Written by Rumiko Takahashi
Illustrated by Rumiko Takahashi

No matter who the creator is, no matter how good a particular work of that creator is, no matter how much you rely on that creator, there is no avoiding it: At some point, they're going to come up with something you don't much care for.

Mark Waid even got me to read Legion of Superheroes, but his run on Fantastic Four never worked for me. Grant Morrison's Seven Soldiers of Victory was seven degrees of separation for me in terms of my enjoyment of the sprawling series that went nowhere, and this is a man who usually is spot-on for me.

Which brings me to this part of the story of Ranma 1/2.

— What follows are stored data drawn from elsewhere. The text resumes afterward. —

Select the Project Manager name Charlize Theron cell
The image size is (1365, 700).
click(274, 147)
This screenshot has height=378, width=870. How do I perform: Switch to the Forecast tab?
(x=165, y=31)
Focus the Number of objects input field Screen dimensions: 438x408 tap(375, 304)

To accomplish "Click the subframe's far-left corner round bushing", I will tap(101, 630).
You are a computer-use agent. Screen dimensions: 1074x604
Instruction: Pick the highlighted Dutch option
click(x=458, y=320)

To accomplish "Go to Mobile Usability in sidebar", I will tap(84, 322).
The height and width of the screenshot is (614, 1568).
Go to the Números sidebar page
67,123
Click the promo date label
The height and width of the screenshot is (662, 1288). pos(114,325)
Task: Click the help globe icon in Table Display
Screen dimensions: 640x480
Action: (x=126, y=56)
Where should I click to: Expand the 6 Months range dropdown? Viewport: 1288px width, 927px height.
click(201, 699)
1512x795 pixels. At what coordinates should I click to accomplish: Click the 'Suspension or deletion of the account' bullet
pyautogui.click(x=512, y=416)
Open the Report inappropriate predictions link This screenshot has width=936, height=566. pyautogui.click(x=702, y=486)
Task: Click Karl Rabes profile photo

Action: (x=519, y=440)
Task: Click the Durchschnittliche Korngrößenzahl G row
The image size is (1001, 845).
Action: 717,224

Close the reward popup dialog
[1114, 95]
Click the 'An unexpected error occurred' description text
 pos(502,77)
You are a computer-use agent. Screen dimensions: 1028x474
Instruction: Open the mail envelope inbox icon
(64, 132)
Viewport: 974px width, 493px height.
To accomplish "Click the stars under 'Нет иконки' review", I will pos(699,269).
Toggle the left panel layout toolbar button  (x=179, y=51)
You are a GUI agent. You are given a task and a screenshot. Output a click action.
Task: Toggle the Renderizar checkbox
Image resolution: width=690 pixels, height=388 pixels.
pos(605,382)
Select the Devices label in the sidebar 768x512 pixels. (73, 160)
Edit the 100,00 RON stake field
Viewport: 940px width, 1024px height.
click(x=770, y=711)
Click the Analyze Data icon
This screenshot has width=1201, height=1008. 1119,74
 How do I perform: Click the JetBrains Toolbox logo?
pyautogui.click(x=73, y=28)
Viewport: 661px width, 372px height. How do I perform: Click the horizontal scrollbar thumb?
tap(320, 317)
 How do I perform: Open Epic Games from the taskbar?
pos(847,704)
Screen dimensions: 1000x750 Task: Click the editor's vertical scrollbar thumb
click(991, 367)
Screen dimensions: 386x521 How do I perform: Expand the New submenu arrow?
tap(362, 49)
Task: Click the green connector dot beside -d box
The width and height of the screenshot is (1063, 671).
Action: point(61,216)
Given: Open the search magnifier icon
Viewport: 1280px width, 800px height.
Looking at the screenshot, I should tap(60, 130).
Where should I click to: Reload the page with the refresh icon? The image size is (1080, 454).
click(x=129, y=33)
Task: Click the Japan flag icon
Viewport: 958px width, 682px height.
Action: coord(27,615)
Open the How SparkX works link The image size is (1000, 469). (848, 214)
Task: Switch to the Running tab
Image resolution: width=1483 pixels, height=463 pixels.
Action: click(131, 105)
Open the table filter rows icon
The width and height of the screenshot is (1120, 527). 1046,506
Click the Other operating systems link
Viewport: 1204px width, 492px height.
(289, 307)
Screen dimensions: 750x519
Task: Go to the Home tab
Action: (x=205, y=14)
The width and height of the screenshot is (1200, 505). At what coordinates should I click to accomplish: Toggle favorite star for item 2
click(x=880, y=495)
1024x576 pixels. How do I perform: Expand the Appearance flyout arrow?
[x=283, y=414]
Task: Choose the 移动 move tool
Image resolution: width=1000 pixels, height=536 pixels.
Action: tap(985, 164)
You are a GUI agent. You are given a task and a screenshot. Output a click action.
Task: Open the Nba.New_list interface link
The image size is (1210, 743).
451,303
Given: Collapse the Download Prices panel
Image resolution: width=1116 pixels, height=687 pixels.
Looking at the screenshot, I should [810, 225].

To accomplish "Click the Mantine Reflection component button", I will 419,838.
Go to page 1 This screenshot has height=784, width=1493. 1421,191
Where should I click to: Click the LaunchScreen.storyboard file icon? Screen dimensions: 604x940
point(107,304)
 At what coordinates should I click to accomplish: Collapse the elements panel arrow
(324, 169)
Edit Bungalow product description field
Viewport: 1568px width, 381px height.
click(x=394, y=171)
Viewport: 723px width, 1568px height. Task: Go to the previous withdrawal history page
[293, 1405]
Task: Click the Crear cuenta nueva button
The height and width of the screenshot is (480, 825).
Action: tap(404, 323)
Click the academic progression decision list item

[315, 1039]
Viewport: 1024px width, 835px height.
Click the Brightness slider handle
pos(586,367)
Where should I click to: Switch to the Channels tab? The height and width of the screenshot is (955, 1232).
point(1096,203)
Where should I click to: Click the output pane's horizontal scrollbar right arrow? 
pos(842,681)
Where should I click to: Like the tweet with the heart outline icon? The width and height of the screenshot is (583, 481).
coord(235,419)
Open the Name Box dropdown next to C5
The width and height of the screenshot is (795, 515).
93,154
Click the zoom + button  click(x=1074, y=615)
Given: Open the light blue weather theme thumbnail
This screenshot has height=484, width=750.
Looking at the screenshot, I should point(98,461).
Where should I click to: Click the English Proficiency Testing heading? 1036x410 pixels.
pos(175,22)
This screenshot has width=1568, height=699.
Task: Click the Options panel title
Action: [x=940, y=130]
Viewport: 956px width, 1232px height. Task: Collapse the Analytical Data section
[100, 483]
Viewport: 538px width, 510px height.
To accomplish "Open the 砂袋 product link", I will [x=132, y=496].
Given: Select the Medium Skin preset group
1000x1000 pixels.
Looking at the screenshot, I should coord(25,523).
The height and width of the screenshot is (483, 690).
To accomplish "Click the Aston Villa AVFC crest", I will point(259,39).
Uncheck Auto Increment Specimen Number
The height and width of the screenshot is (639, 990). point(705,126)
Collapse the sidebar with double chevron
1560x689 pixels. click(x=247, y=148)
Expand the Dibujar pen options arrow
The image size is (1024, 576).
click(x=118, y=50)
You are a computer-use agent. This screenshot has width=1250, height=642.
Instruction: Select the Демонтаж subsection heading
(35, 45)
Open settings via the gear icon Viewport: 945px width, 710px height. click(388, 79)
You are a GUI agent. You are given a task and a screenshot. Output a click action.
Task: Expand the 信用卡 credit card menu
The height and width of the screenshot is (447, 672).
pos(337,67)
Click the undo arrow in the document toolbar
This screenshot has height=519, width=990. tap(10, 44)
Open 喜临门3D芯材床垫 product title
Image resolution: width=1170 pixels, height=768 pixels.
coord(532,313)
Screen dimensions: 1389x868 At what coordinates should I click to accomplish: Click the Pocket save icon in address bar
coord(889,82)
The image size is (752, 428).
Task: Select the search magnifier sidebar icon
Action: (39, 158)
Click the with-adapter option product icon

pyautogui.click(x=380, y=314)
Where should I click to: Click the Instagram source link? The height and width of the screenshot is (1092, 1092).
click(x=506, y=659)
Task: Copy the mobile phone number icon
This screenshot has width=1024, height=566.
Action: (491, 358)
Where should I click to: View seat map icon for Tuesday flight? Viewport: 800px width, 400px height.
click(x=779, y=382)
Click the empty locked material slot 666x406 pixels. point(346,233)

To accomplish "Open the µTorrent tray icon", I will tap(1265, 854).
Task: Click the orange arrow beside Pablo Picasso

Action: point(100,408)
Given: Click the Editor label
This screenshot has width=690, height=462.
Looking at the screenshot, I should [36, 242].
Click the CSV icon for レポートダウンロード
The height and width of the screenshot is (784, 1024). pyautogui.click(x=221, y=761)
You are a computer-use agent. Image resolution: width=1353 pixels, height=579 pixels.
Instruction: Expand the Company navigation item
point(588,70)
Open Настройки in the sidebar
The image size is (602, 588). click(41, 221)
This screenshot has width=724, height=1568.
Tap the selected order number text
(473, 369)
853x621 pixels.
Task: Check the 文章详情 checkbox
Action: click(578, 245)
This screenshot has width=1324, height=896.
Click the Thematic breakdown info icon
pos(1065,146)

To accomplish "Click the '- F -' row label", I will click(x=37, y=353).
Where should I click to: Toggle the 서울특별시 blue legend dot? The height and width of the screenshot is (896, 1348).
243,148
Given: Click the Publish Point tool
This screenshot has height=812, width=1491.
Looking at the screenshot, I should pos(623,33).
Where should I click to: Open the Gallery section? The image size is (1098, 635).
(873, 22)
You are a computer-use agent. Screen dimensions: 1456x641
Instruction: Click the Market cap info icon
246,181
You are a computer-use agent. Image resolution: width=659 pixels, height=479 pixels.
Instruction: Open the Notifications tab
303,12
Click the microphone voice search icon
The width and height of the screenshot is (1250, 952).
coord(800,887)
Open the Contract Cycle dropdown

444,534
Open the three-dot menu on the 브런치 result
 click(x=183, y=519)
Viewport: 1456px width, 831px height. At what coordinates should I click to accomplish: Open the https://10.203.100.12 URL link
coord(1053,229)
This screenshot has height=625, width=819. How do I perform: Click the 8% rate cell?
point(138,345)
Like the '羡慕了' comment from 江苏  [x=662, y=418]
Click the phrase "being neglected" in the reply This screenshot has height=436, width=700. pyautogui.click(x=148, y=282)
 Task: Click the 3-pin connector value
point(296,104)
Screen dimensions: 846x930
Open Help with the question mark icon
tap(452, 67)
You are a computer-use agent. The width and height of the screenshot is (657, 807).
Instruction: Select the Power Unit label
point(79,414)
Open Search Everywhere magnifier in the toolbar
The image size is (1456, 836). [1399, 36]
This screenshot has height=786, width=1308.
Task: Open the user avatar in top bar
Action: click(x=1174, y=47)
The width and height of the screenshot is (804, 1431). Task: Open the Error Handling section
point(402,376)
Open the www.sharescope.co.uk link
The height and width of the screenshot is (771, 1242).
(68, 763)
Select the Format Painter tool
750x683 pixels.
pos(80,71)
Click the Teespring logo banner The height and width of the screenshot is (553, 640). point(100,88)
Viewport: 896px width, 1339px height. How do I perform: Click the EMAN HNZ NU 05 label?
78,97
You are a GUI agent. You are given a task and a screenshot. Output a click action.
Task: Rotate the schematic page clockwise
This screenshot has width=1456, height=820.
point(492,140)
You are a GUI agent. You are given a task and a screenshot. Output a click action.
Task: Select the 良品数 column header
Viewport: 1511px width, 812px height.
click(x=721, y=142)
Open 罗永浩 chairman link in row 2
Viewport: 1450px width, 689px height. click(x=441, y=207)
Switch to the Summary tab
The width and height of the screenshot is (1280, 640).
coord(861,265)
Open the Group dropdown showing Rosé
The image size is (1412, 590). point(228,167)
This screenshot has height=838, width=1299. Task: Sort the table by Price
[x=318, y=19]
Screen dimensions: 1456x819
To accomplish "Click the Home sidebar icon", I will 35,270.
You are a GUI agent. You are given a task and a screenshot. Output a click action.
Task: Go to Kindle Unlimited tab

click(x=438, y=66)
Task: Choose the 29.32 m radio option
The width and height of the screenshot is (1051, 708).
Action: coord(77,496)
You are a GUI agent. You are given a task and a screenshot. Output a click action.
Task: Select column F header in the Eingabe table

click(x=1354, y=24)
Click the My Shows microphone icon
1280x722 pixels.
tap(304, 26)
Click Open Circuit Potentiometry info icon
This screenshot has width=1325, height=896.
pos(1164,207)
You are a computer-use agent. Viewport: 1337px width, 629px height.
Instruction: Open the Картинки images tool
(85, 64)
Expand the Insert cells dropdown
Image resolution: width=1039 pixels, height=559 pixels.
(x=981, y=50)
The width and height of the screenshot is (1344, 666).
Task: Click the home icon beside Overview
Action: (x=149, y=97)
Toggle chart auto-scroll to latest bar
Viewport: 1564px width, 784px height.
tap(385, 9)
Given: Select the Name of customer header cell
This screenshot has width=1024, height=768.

Over the course of the 6th and 7th volumes, we are introduced to a lecherous little troll of an old man named Happosai, former mentor to Ranma and Akane's fathers and soon to be an entirely too frequent thorn in the side of just about everyone in the world of Ranma 1/2. His whole gag is being so consumed with lust, he's always trying to cop a feel, sneak a peek, or steal intimate garments from anyone female.

This would be annoying enough on its own, but it's compounded by the fact that this old geezer's lust centers on teenagers rather than adults. Happosai's antics aren't funny--they're essentially criminal and absolutely creepy. And he won't go away either, playing a large role in both of these books. Maybe this is just one of those cultural differences. Maybe it's a matter of personal taste. I'm honestly not sure. I just know that the little creep gets on my nerves almost as badly as he grates on the people in the manga, and I don't think that was quite what Takahashi had in mind when she devised him.
The whole idea of Happosai as an unmitigated lust machine really grates on my nerves, not the least of which is the fact that he doesn't even fit into the theme that Takahashi has established for Ranma villains. Perhaps I'm overly desirous of the formulaic, but one of the things I like about Ranma 1/2 is that there is a sense of the familiar about premise and story. A comedy works best when it sticks to the script, and I feel like Happosai is off book, taking Ranma 1/2 away from what makes it such a good story.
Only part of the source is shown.